According to the UA Institutional Research website, Native Americans have the lowest graduation rates of any ethnic group at the UA. In 2010, the four-year graduation rate for Native Americans was barely above 20 percent, whereas the overall graduation rate was above 40 percent. We, as O’odham people, expect more from an institution that not only sits on our ancestral land, but is a mere 20 minutes away from one of our Districts—San Xavier district is right off Interstate 19 — and one hour away from our tribal headquarters in Sells.

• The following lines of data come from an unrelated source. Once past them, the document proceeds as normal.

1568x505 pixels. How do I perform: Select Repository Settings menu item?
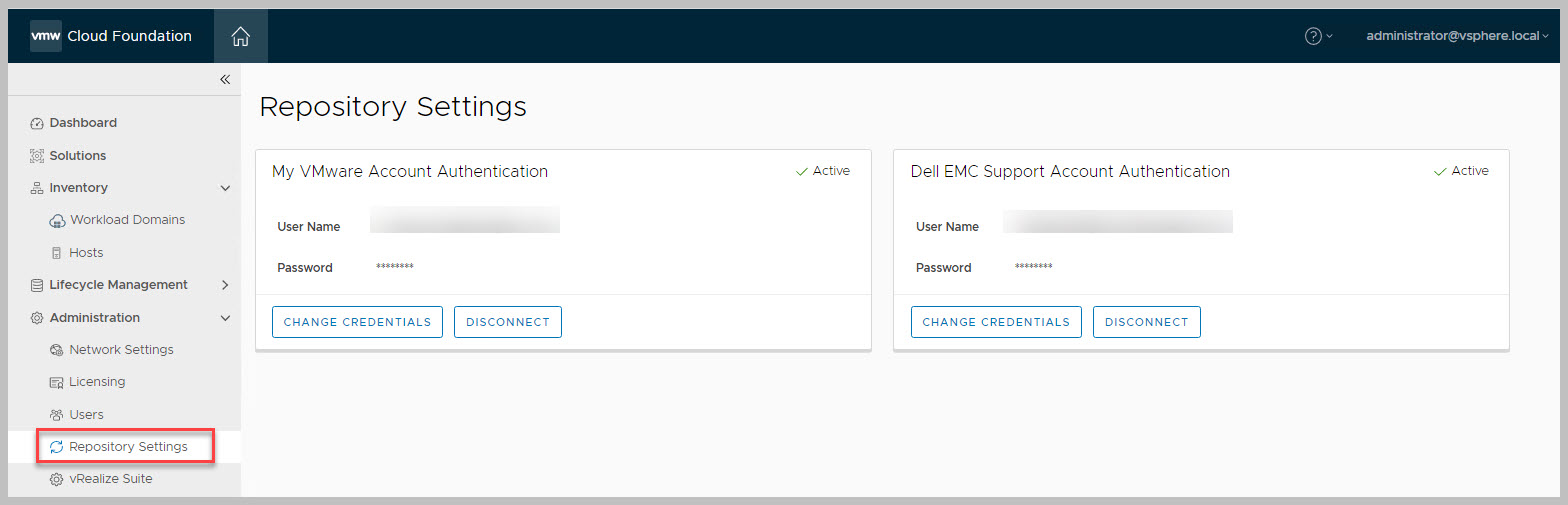(x=128, y=447)
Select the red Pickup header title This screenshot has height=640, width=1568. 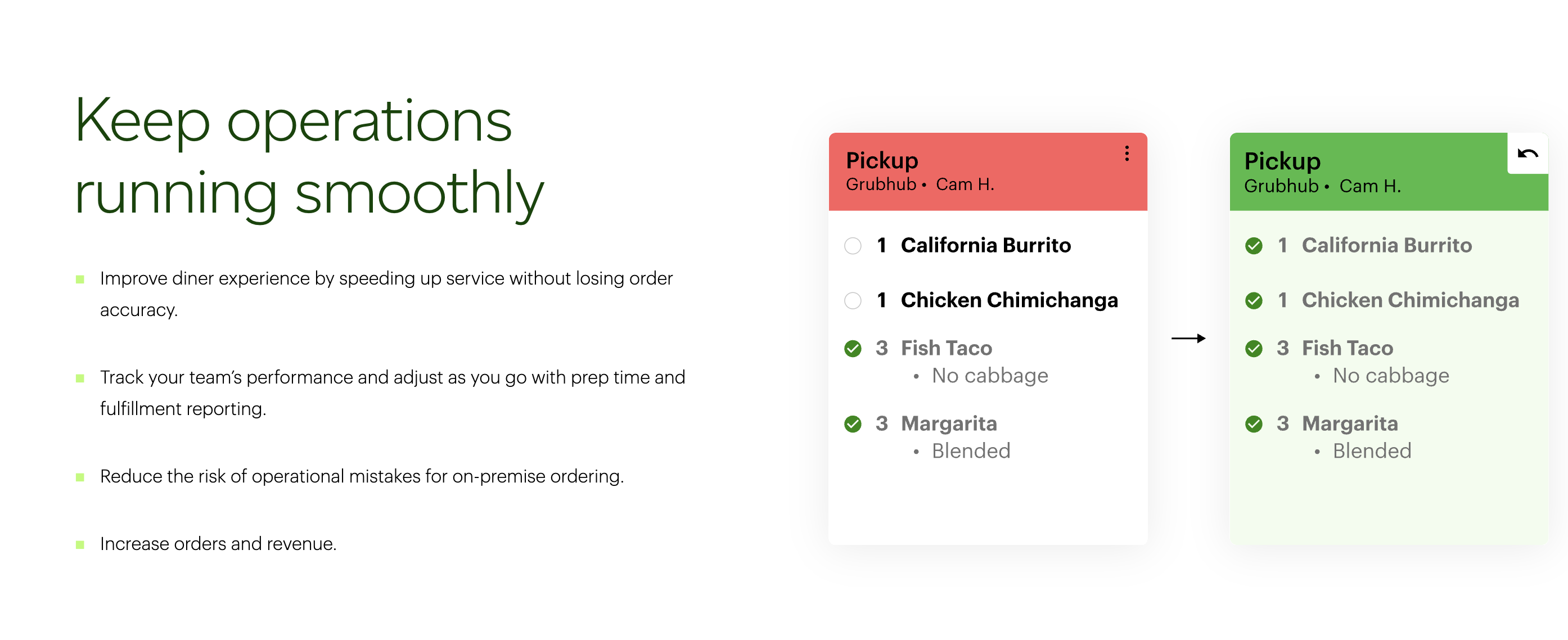882,161
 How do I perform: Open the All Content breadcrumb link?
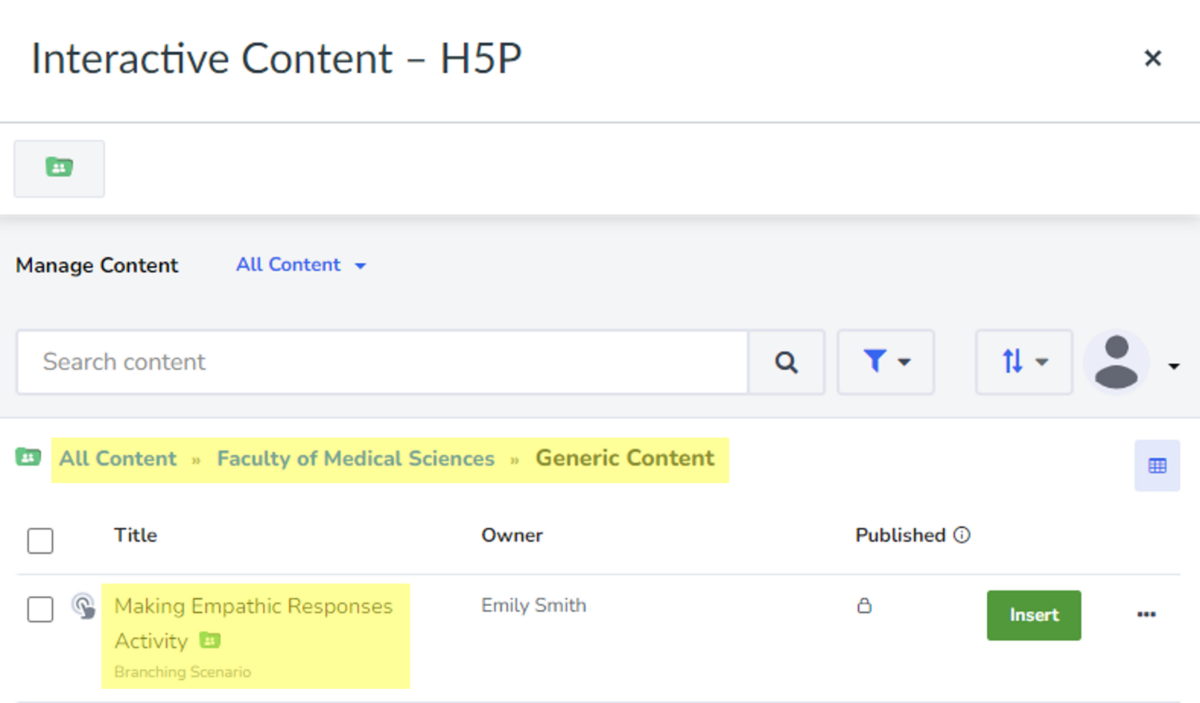118,458
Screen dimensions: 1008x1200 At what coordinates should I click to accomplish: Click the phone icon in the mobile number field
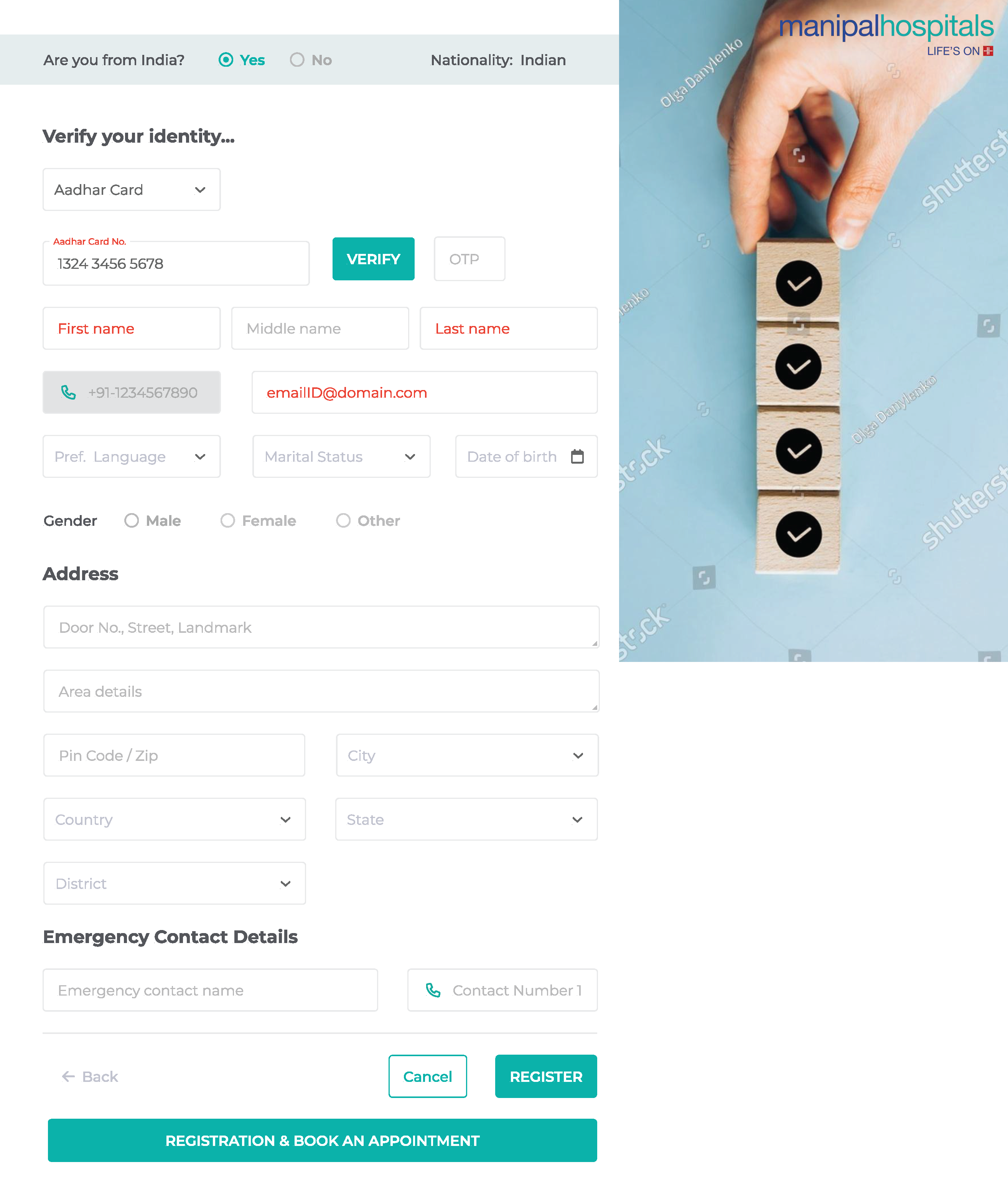[69, 393]
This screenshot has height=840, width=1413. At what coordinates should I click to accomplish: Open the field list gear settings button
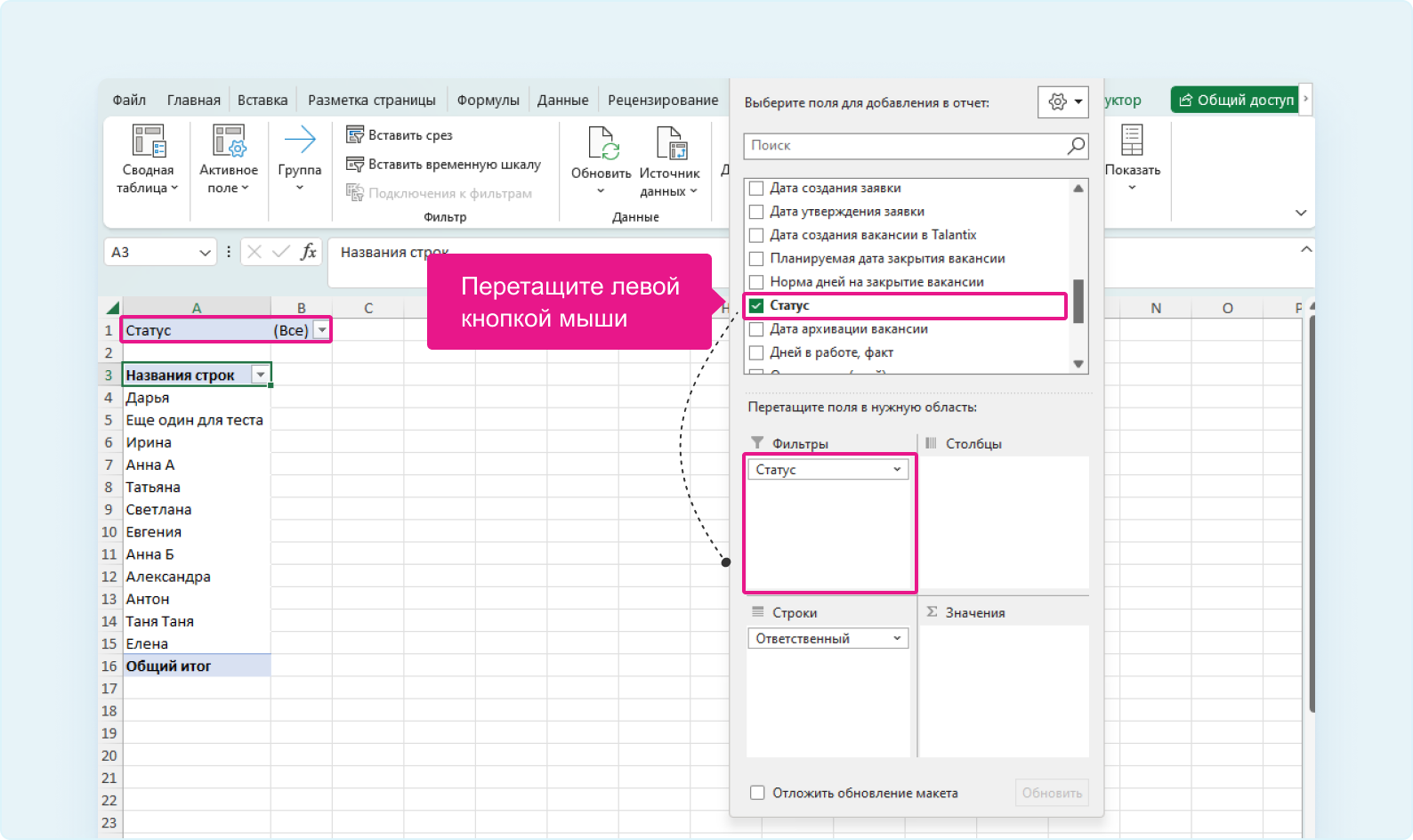tap(1062, 102)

Though the university does not keep data on attrition rates by tribe, O’odham students have heard enough stories of tribal members leaving before graduating, whether due to financial reasons, lack of support or an unwelcoming environment, or an indifferent university that simply offers lip service about its commitment to diversity and inclusion. We are extremely concerned about the state of O’odham students at our school and why more is not being done to help us.
There is a huge difference between talk versus action and if graduation rates are any indication, the UA is doing a lot more talk than action. The student protests that roiled college campuses across the nation last year, which caused top officials Timothy M. Wolfe and R. Bowen Lofting at the University of Missouri to resign, well-known Yale professor Erika Christakis to take a leave and the president of Ithaca College, Thomas R. Rochon, to step down effective next year, are a testament to the fact that universities are still fundamentally lacking in being welcoming and supportive for people of color.
It seems the UA is made predominantly for white students and the institution’s efforts to promote diversity have not changed this fact. It seems like they care more about avoiding the bad press that schools like Yale, University of Missouri and countless others have faced than making any real change.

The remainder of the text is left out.